▶ Records for the exercise:
»»
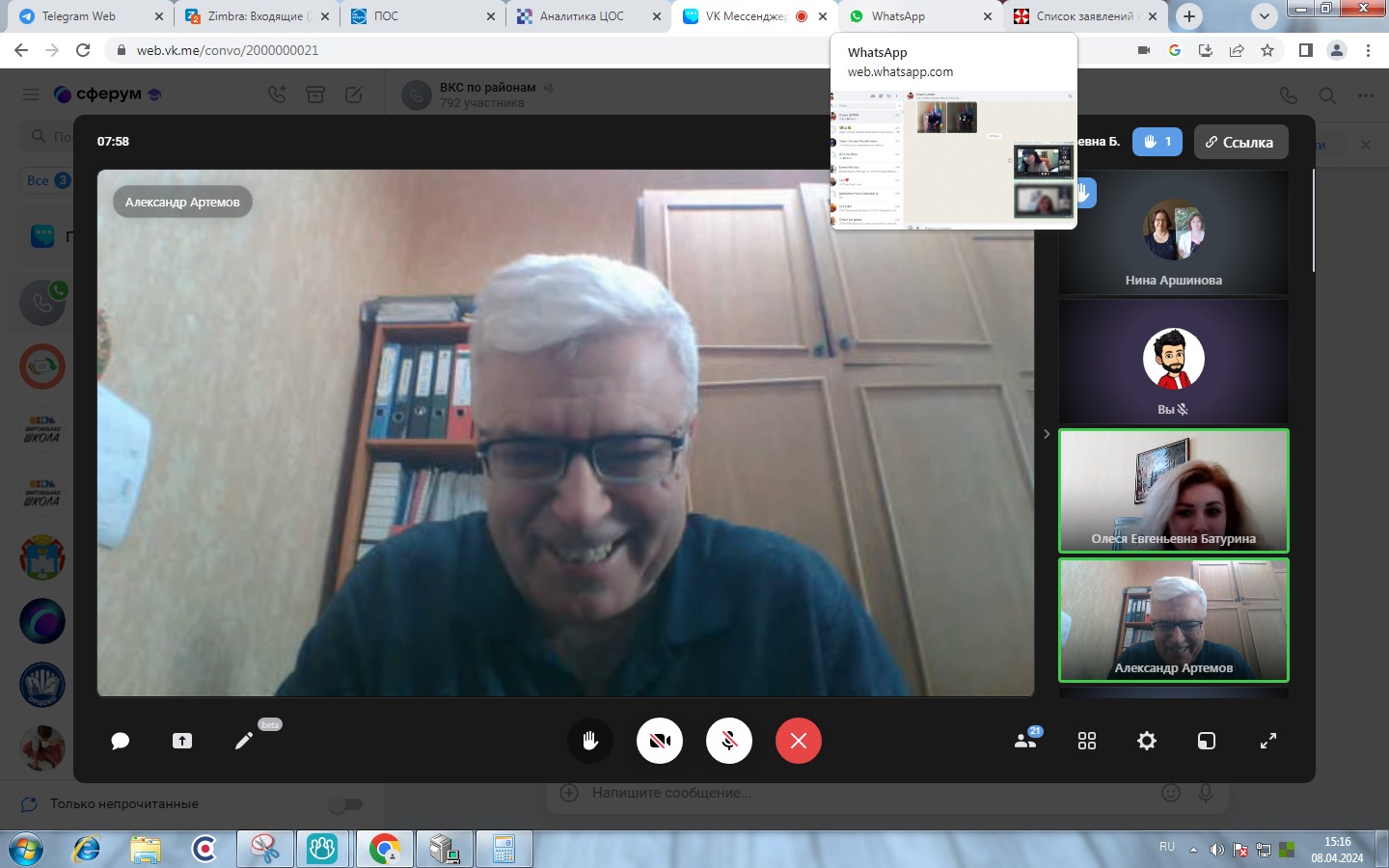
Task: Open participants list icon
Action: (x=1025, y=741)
««
»»
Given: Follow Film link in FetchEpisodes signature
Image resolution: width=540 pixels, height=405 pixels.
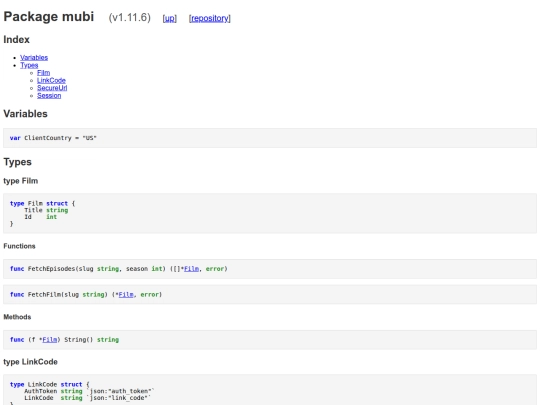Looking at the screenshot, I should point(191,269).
««
▶ Short exercise:
Render the stretch of the records from the line containing "Given: Follow Film" through the line containing "Looking at the" as a Markdown table with the columns Row and Content, numbering each nonblank line in order. Leave the pictures out.

▶ Task answer:
| Row | Content |
|---|---|
| 1 | Given: Follow Film link in FetchEpisodes signature |
| 2 | Image resolution: width=540 pixels, height=405 pixels. |
| 3 | Looking at the screenshot, I should point(191,269). |